Segment Start: Extracted information

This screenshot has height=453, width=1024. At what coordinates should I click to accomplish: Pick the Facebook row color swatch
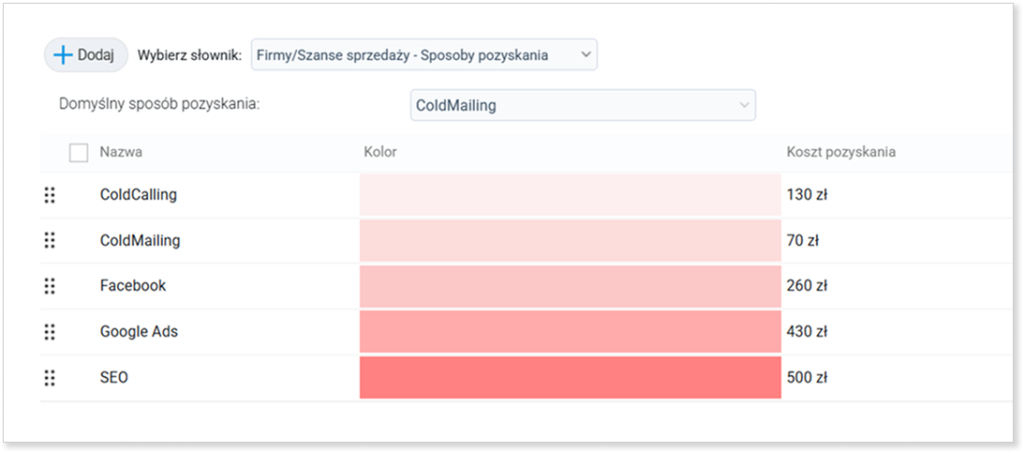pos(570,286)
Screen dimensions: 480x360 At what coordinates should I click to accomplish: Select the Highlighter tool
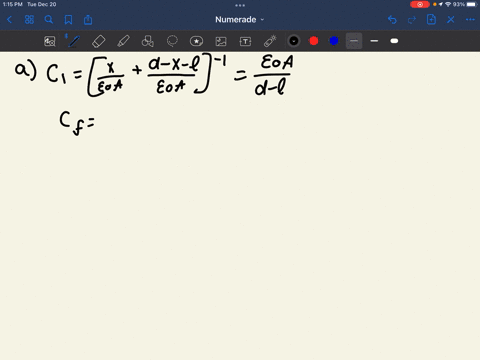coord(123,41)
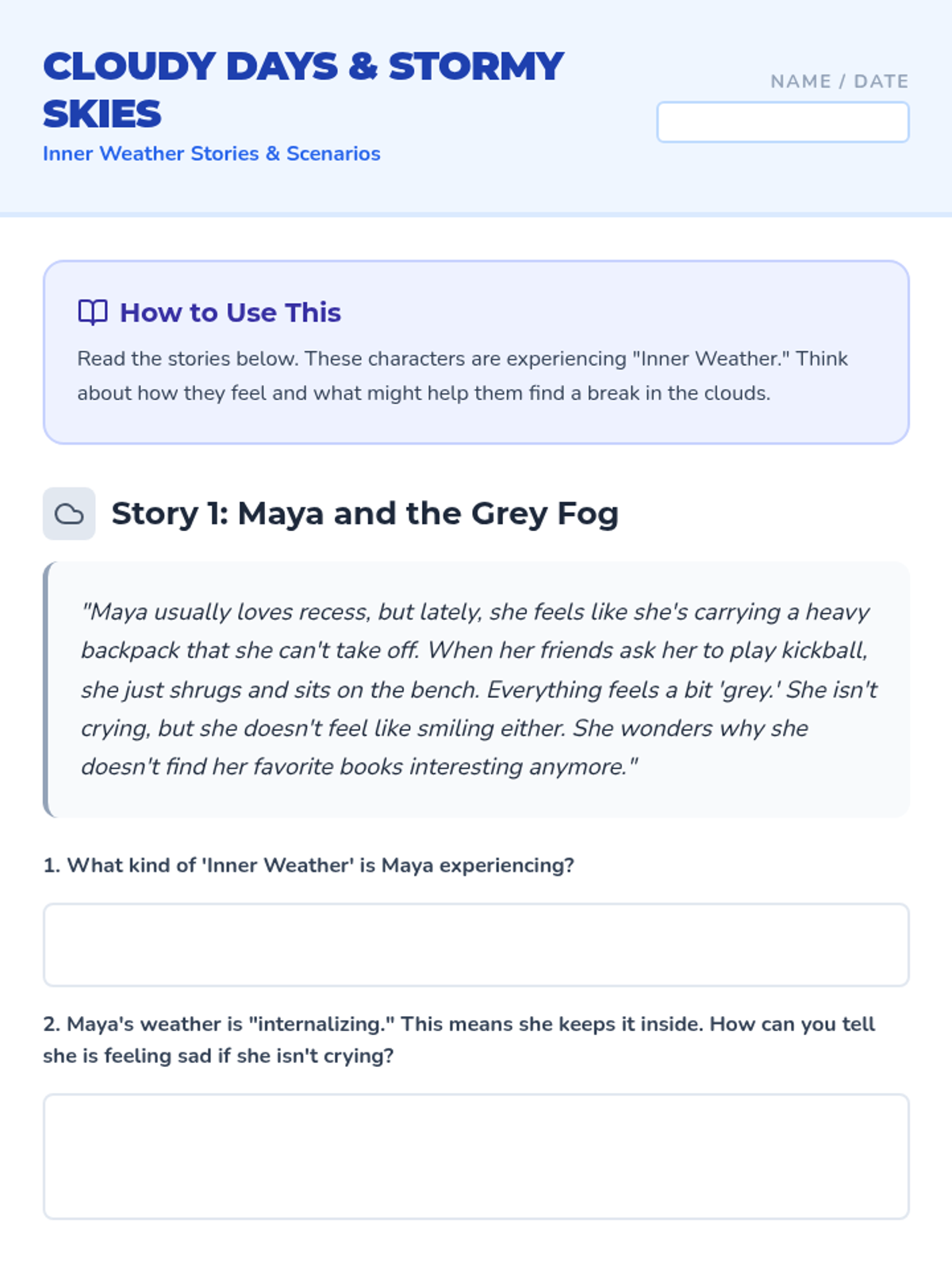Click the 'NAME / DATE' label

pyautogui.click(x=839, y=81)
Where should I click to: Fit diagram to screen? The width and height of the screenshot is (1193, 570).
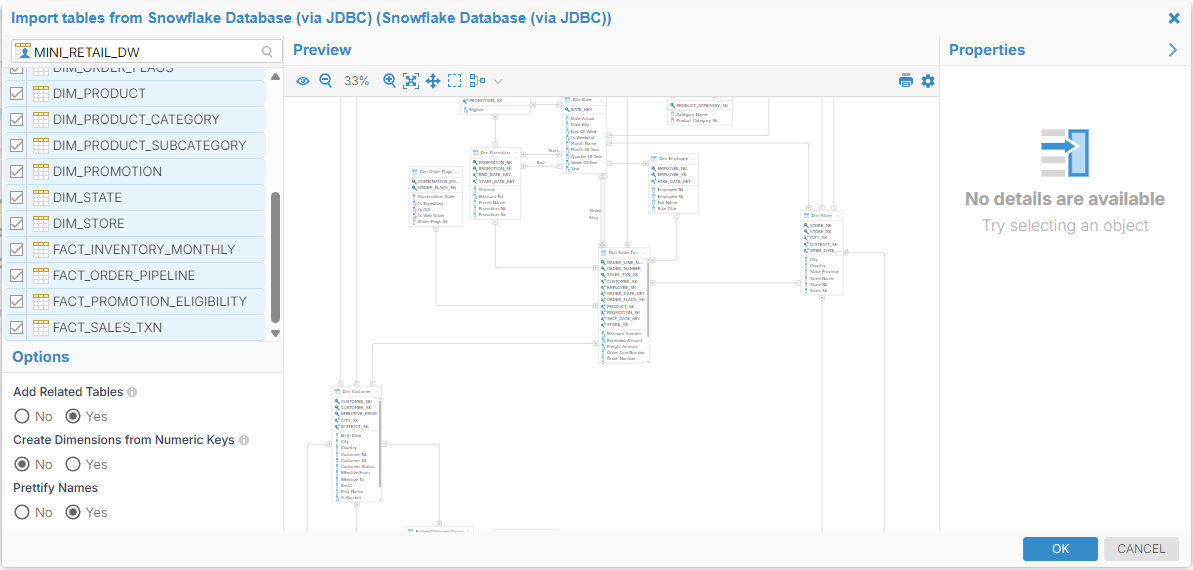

Segment End: Extracted information
Segment Start: Extracted information

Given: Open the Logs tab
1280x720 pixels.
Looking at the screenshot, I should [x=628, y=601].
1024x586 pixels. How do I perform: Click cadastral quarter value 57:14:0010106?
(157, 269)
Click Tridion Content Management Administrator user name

Segment End: Extracted information

## Exercise directions
Taking the lines above, repeat exactly those from the line that contains "1280x720 pixels." through the line that contains "Click Tridion Content", and both of those lines as well. Include nothing else.

## Completed exercise
1280x720 pixels.
Looking at the screenshot, I should [x=628, y=601].
1024x586 pixels. How do I perform: Click cadastral quarter value 57:14:0010106?
(157, 269)
Click Tridion Content Management Administrator user name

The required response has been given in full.